## WHAT YOU WILL DO
Copy the listing below line for line, without changing anything.

------------------------------------------------

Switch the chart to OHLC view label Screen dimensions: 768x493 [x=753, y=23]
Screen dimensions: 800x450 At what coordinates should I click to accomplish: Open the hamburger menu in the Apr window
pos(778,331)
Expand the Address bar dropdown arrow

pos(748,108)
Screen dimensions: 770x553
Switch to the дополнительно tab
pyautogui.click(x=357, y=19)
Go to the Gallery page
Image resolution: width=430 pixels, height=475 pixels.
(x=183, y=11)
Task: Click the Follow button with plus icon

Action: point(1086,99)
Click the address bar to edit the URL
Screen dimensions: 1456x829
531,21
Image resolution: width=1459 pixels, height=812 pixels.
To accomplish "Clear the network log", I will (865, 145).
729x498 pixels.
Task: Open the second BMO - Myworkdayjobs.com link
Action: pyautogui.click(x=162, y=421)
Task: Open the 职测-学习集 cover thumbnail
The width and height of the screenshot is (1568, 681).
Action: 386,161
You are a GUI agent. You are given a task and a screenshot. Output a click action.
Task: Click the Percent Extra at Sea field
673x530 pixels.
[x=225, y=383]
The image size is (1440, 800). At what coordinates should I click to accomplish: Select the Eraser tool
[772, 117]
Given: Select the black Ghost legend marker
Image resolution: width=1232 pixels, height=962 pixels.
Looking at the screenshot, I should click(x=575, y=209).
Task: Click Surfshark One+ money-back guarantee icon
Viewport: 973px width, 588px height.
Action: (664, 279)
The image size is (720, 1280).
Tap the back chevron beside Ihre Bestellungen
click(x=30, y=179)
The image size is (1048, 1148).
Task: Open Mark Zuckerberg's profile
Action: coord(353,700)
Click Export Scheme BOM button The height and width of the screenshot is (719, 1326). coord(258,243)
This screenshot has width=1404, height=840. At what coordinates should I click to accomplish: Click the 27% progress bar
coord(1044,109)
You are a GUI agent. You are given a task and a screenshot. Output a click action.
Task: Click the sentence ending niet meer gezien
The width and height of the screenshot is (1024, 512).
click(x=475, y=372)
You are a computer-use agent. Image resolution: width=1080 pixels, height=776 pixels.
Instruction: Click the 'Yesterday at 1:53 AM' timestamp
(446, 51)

------------------------------------------------

## RESULT FOR THIS EXERCISE
Switch the chart to OHLC view label Screen dimensions: 768x493 [x=753, y=23]
Screen dimensions: 800x450 At what coordinates should I click to accomplish: Open the hamburger menu in the Apr window
pos(778,331)
Expand the Address bar dropdown arrow

pos(748,108)
Screen dimensions: 770x553
Switch to the дополнительно tab
pyautogui.click(x=357, y=19)
Go to the Gallery page
Image resolution: width=430 pixels, height=475 pixels.
(x=183, y=11)
Task: Click the Follow button with plus icon

Action: point(1086,99)
Click the address bar to edit the URL
Screen dimensions: 1456x829
531,21
Image resolution: width=1459 pixels, height=812 pixels.
To accomplish "Clear the network log", I will (865, 145).
729x498 pixels.
Task: Open the second BMO - Myworkdayjobs.com link
Action: pyautogui.click(x=162, y=421)
Task: Open the 职测-学习集 cover thumbnail
The width and height of the screenshot is (1568, 681).
Action: 386,161
You are a GUI agent. You are given a task and a screenshot. Output a click action.
Task: Click the Percent Extra at Sea field
673x530 pixels.
[x=225, y=383]
The image size is (1440, 800). At what coordinates should I click to accomplish: Select the Eraser tool
[772, 117]
Given: Select the black Ghost legend marker
Image resolution: width=1232 pixels, height=962 pixels.
Looking at the screenshot, I should click(x=575, y=209).
Task: Click Surfshark One+ money-back guarantee icon
Viewport: 973px width, 588px height.
Action: (664, 279)
The image size is (720, 1280).
Tap the back chevron beside Ihre Bestellungen
click(x=30, y=179)
The image size is (1048, 1148).
Task: Open Mark Zuckerberg's profile
Action: coord(353,700)
Click Export Scheme BOM button The height and width of the screenshot is (719, 1326). coord(258,243)
This screenshot has width=1404, height=840. At what coordinates should I click to accomplish: Click the 27% progress bar
coord(1044,109)
You are a GUI agent. You are given a task and a screenshot. Output a click action.
Task: Click the sentence ending niet meer gezien
The width and height of the screenshot is (1024, 512).
click(x=475, y=372)
You are a computer-use agent. Image resolution: width=1080 pixels, height=776 pixels.
Instruction: Click the 'Yesterday at 1:53 AM' timestamp
(446, 51)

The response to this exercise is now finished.